• TASK TO COMPLETE: The lines to copy run from the one containing "Sort the fish По массе" to the very end of the records; give them exactly, and only them, without pictures.

• EXTRACTED RECORDS:
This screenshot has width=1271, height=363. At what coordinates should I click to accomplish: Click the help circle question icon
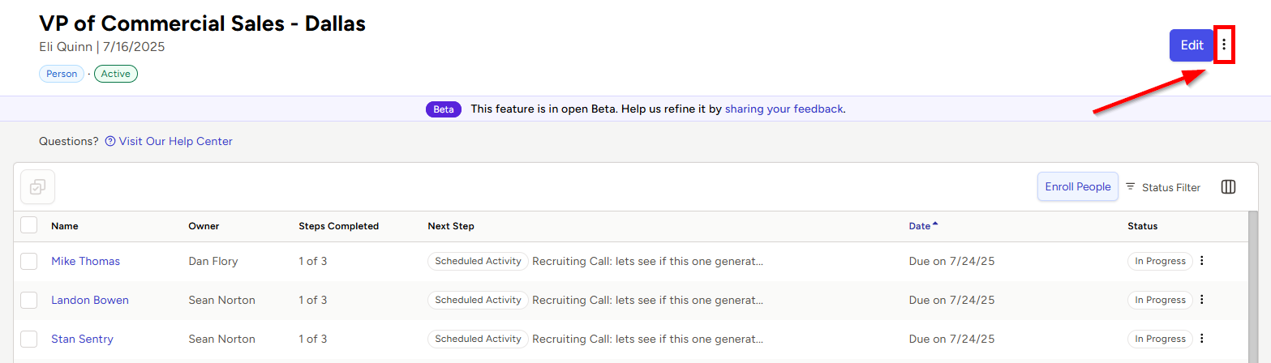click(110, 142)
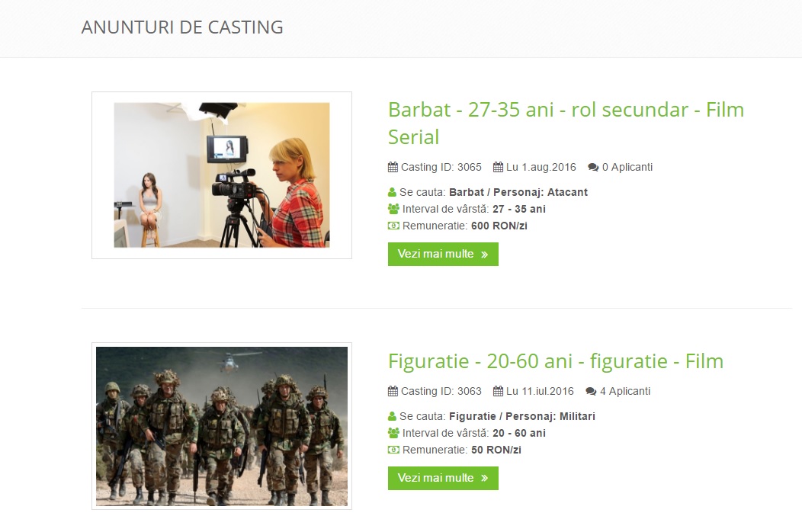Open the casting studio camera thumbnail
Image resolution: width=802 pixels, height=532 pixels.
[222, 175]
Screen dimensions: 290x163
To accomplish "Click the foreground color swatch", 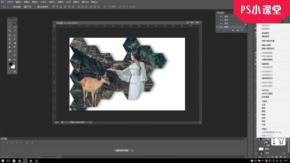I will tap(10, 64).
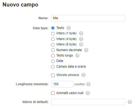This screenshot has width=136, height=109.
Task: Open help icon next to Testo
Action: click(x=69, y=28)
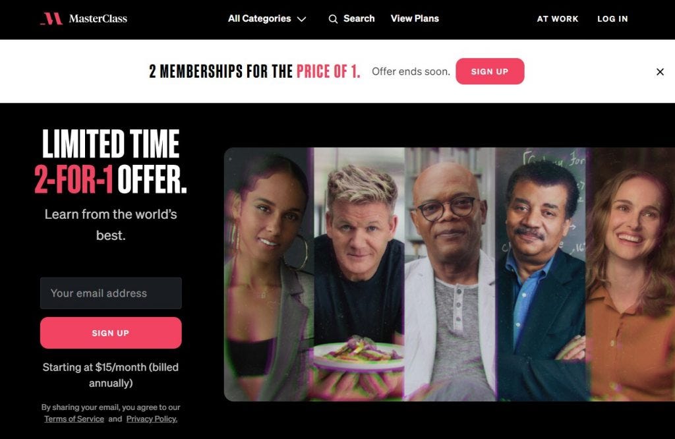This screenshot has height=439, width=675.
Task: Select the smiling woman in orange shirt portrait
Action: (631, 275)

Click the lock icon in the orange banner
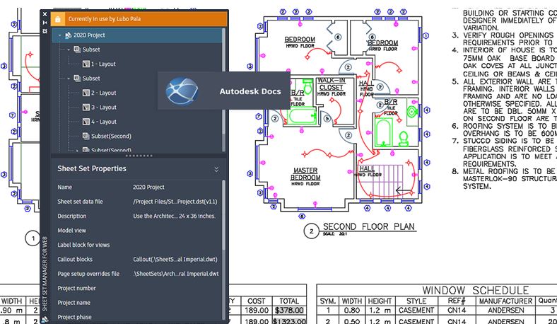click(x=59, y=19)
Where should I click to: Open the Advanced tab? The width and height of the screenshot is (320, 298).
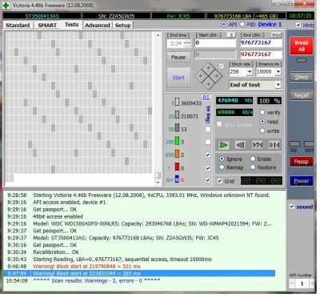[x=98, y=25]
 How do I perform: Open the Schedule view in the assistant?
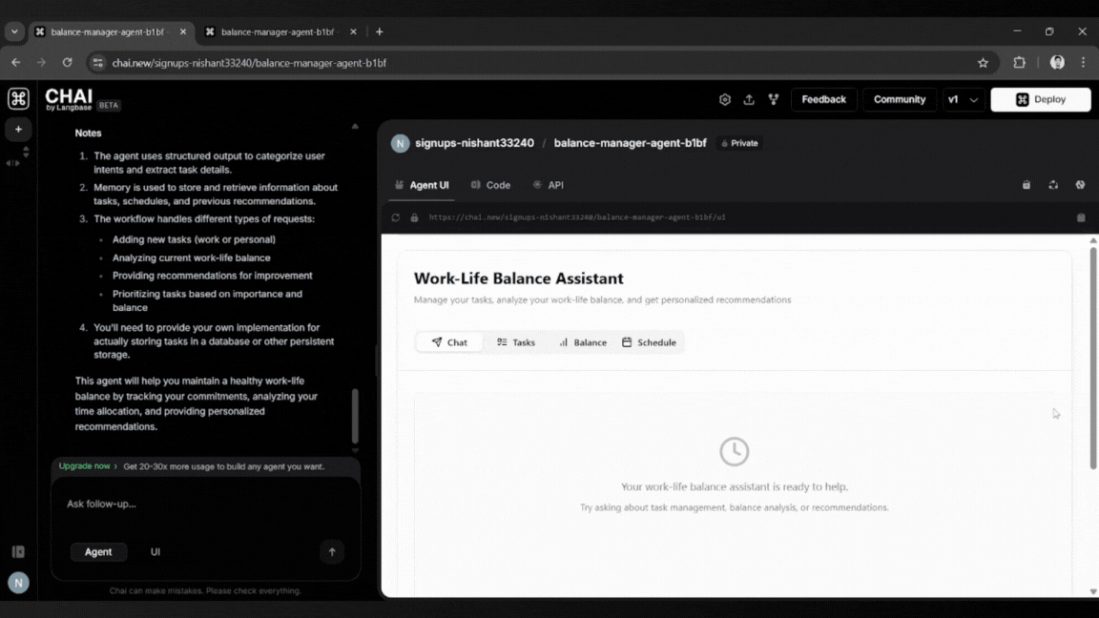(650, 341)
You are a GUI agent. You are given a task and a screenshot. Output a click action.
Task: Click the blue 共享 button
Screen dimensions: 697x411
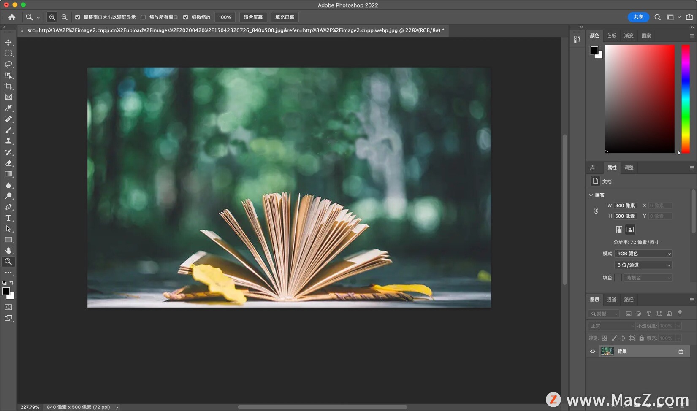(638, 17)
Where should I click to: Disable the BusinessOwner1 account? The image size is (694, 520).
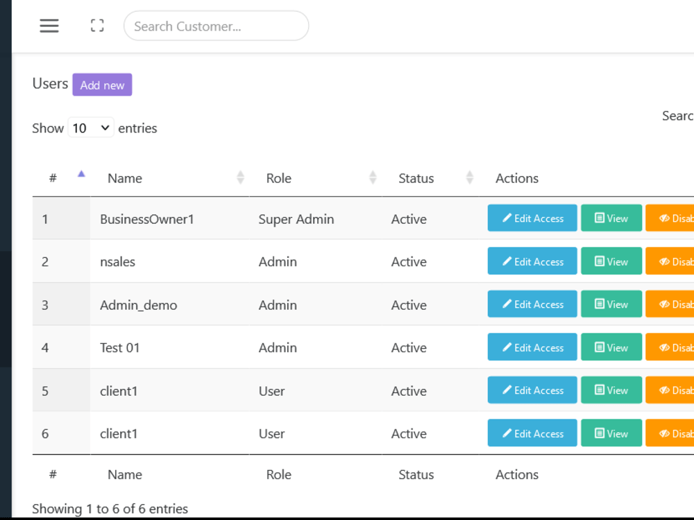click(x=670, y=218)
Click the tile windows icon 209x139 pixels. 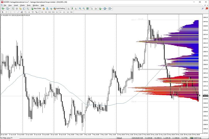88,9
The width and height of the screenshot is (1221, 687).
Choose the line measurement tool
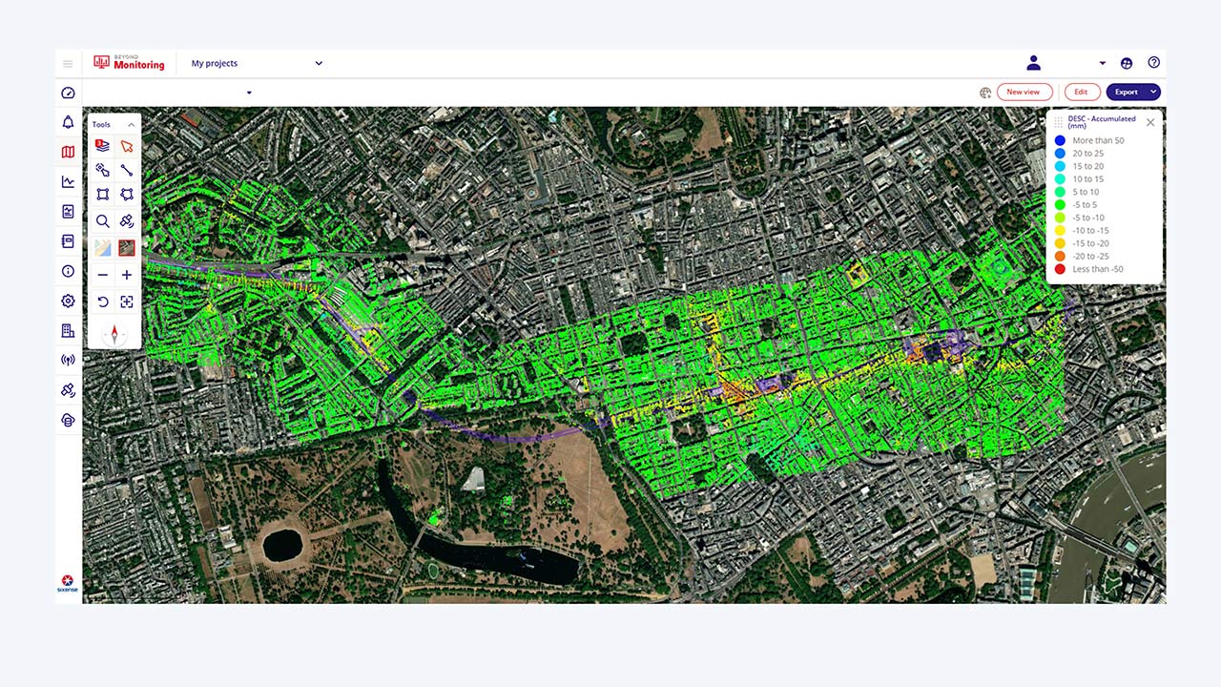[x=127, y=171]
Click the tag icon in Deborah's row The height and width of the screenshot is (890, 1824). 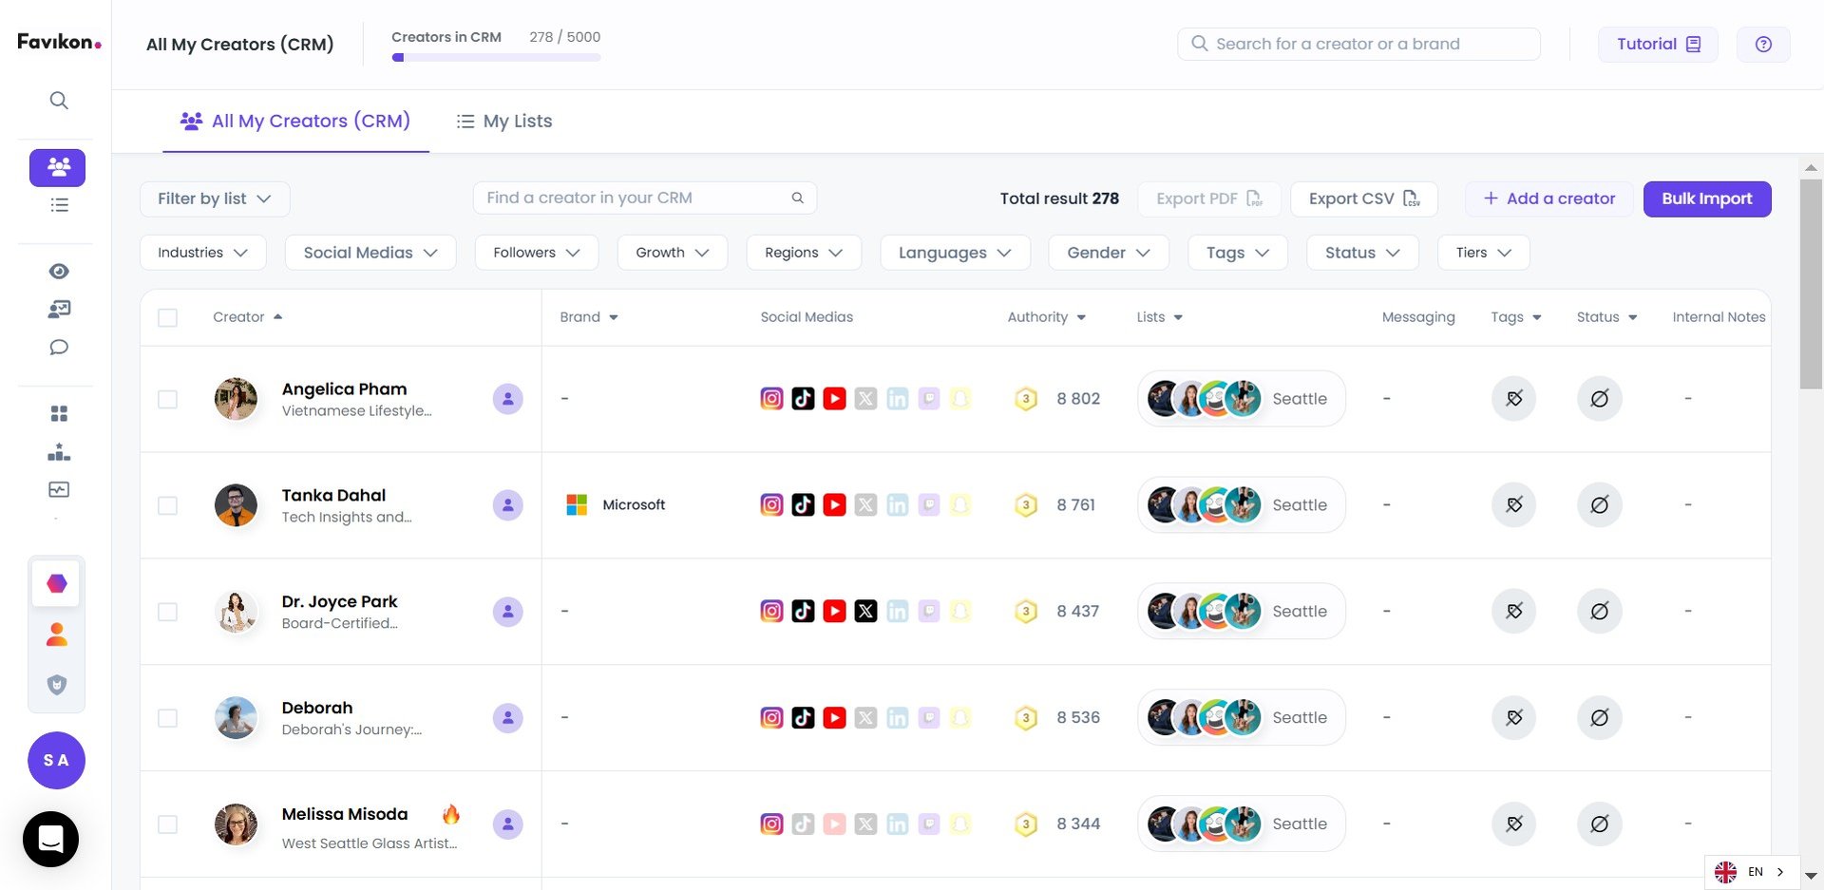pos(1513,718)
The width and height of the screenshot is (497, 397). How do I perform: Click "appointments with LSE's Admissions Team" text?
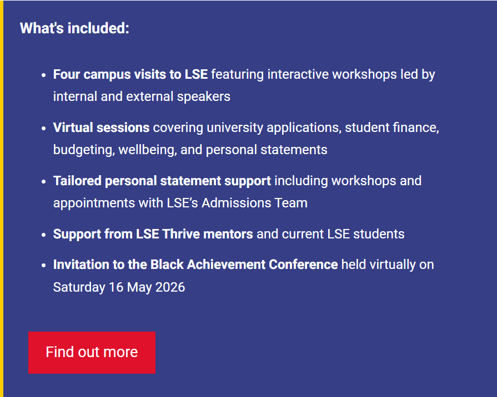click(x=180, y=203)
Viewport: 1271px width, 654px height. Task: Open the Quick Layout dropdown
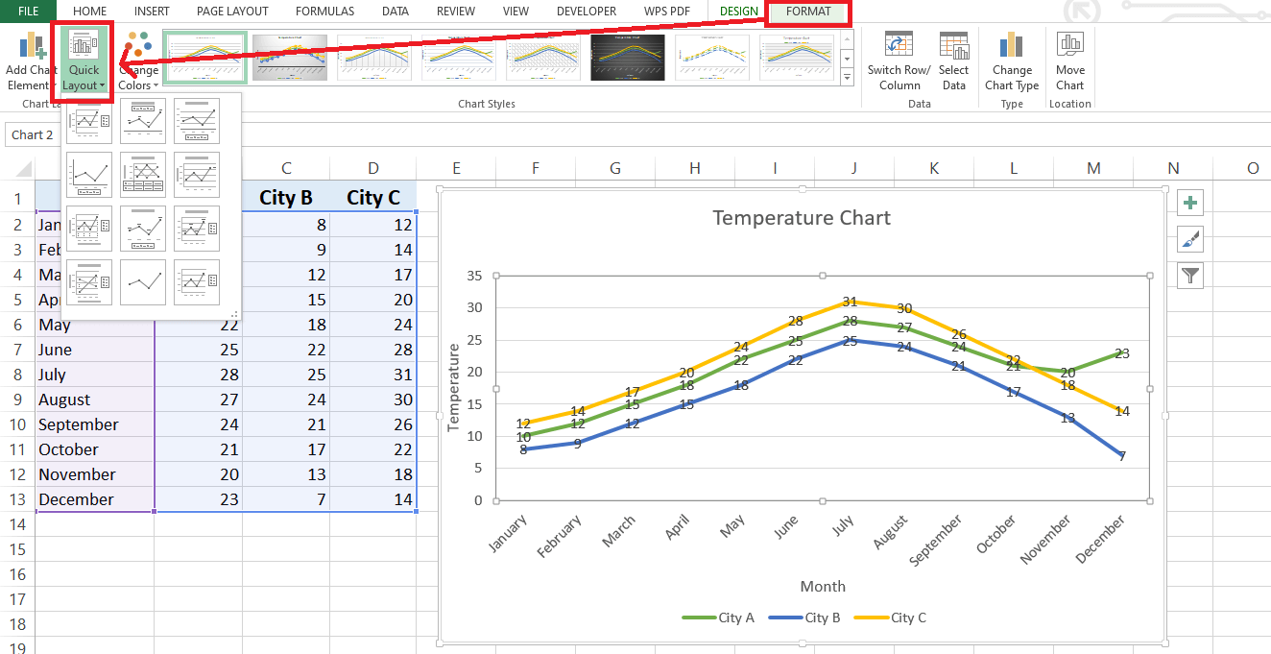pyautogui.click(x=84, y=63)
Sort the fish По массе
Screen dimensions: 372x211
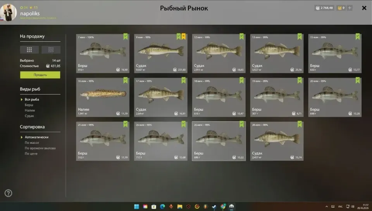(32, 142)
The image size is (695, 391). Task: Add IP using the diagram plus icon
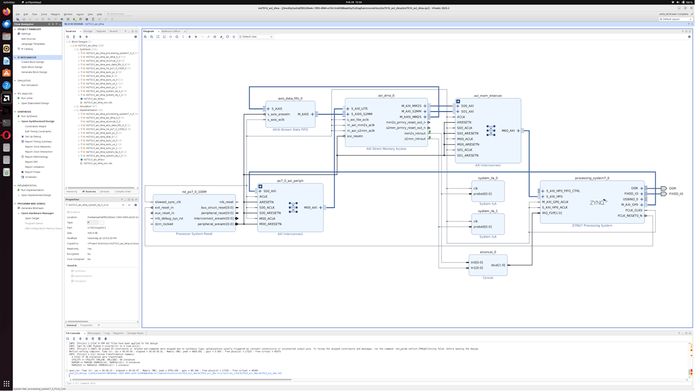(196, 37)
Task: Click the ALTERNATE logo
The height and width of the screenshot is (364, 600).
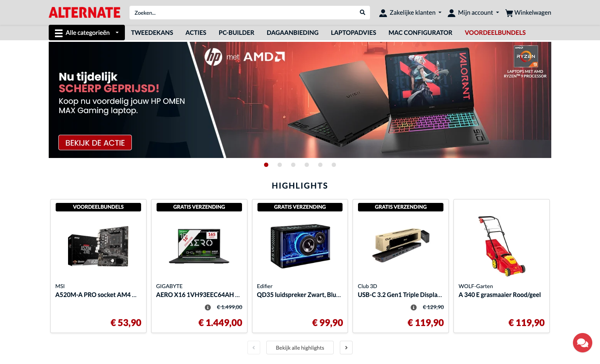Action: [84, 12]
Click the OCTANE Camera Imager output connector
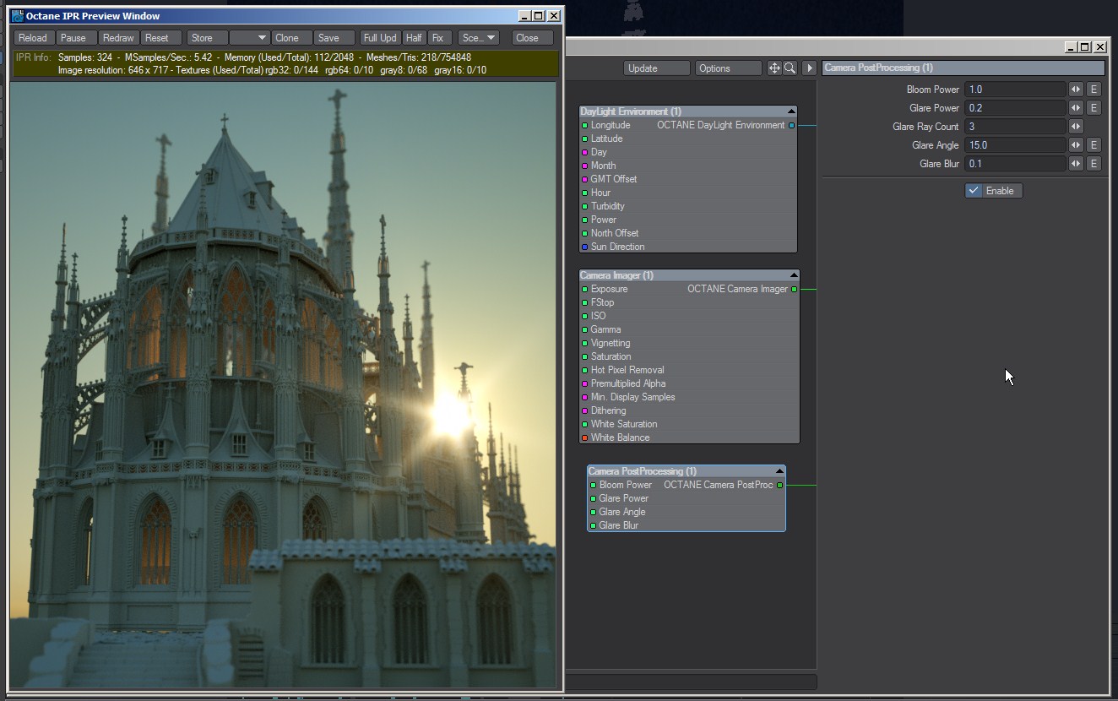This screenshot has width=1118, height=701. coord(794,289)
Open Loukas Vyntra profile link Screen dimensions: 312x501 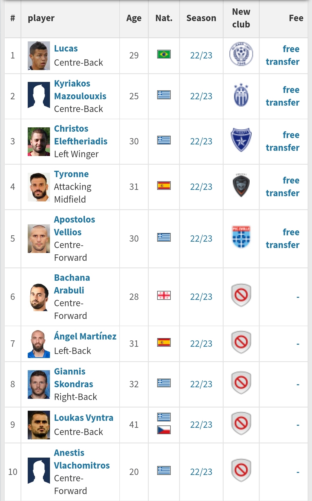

• RESPONSE FOR THIS EXERCISE:
Sort the fish По массе
Screen dimensions: 372x211
(32, 142)
The image size is (695, 391). Task: Add IP using the diagram plus icon
(196, 37)
Task: Click the ALTERNATE logo
The height and width of the screenshot is (364, 600).
Action: [84, 12]
Click the OCTANE Camera Imager output connector
This screenshot has width=1118, height=701. coord(794,289)
Open Loukas Vyntra profile link Screen dimensions: 312x501 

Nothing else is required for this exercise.